[Task statement]
Update the records below by replacing every occurrence of "computer-use agent" with "desktop automation agent", keeping everything else unchanged.
[Records shown start]
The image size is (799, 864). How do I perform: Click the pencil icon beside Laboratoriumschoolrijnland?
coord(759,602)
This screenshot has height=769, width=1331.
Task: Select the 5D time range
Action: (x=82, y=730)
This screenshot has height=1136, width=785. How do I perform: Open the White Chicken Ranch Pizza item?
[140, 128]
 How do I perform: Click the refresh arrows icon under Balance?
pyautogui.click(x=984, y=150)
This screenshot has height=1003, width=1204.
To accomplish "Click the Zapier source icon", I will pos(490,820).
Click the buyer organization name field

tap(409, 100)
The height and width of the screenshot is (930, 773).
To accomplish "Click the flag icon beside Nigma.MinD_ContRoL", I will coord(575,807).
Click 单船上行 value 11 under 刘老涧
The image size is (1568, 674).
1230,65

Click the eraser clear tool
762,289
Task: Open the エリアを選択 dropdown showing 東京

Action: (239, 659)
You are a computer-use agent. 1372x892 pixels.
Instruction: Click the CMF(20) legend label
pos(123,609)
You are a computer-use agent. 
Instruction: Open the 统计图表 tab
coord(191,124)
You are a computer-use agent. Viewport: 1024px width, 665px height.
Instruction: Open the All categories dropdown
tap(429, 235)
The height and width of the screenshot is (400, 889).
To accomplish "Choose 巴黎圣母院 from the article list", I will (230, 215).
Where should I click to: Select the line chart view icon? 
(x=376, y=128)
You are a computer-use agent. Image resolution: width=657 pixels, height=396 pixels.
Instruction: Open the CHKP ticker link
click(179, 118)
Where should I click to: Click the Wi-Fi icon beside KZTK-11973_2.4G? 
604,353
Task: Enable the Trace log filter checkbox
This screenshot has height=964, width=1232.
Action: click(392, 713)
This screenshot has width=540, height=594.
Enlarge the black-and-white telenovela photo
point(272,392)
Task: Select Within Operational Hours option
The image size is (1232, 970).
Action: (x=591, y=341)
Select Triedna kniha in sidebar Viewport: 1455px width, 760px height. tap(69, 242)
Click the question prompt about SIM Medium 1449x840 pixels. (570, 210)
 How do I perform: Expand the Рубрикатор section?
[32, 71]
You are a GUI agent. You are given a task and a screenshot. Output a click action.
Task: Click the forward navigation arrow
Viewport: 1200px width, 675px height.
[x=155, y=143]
[Records shown end]
[The reply]
The image size is (799, 864). How do I perform: Click the pencil icon beside Laboratoriumschoolrijnland?
coord(759,602)
This screenshot has height=769, width=1331.
Task: Select the 5D time range
Action: (x=82, y=730)
This screenshot has height=1136, width=785. How do I perform: Open the White Chicken Ranch Pizza item?
[140, 128]
 How do I perform: Click the refresh arrows icon under Balance?
pyautogui.click(x=984, y=150)
This screenshot has height=1003, width=1204.
To accomplish "Click the Zapier source icon", I will pos(490,820).
Click the buyer organization name field

tap(409, 100)
The height and width of the screenshot is (930, 773).
To accomplish "Click the flag icon beside Nigma.MinD_ContRoL", I will coord(575,807).
Click 单船上行 value 11 under 刘老涧
The image size is (1568, 674).
1230,65

Click the eraser clear tool
762,289
Task: Open the エリアを選択 dropdown showing 東京

Action: (239, 659)
You are a desktop automation agent. 1372x892 pixels.
Instruction: Click the CMF(20) legend label
pos(123,609)
You are a desktop automation agent. 
Instruction: Open the 统计图表 tab
coord(191,124)
You are a desktop automation agent. Viewport: 1024px width, 665px height.
Instruction: Open the All categories dropdown
tap(429, 235)
The height and width of the screenshot is (400, 889).
To accomplish "Choose 巴黎圣母院 from the article list", I will (230, 215).
Where should I click to: Select the line chart view icon? 
(x=376, y=128)
You are a desktop automation agent. Image resolution: width=657 pixels, height=396 pixels.
Instruction: Open the CHKP ticker link
click(179, 118)
Where should I click to: Click the Wi-Fi icon beside KZTK-11973_2.4G? 
604,353
Task: Enable the Trace log filter checkbox
This screenshot has height=964, width=1232.
Action: click(392, 713)
This screenshot has width=540, height=594.
Enlarge the black-and-white telenovela photo
point(272,392)
Task: Select Within Operational Hours option
The image size is (1232, 970).
Action: (x=591, y=341)
Select Triedna kniha in sidebar Viewport: 1455px width, 760px height. tap(69, 242)
Click the question prompt about SIM Medium 1449x840 pixels. (570, 210)
 How do I perform: Expand the Рубрикатор section?
[32, 71]
You are a GUI agent. You are given a task and a screenshot. Output a click action.
Task: Click the forward navigation arrow
Viewport: 1200px width, 675px height.
[x=155, y=143]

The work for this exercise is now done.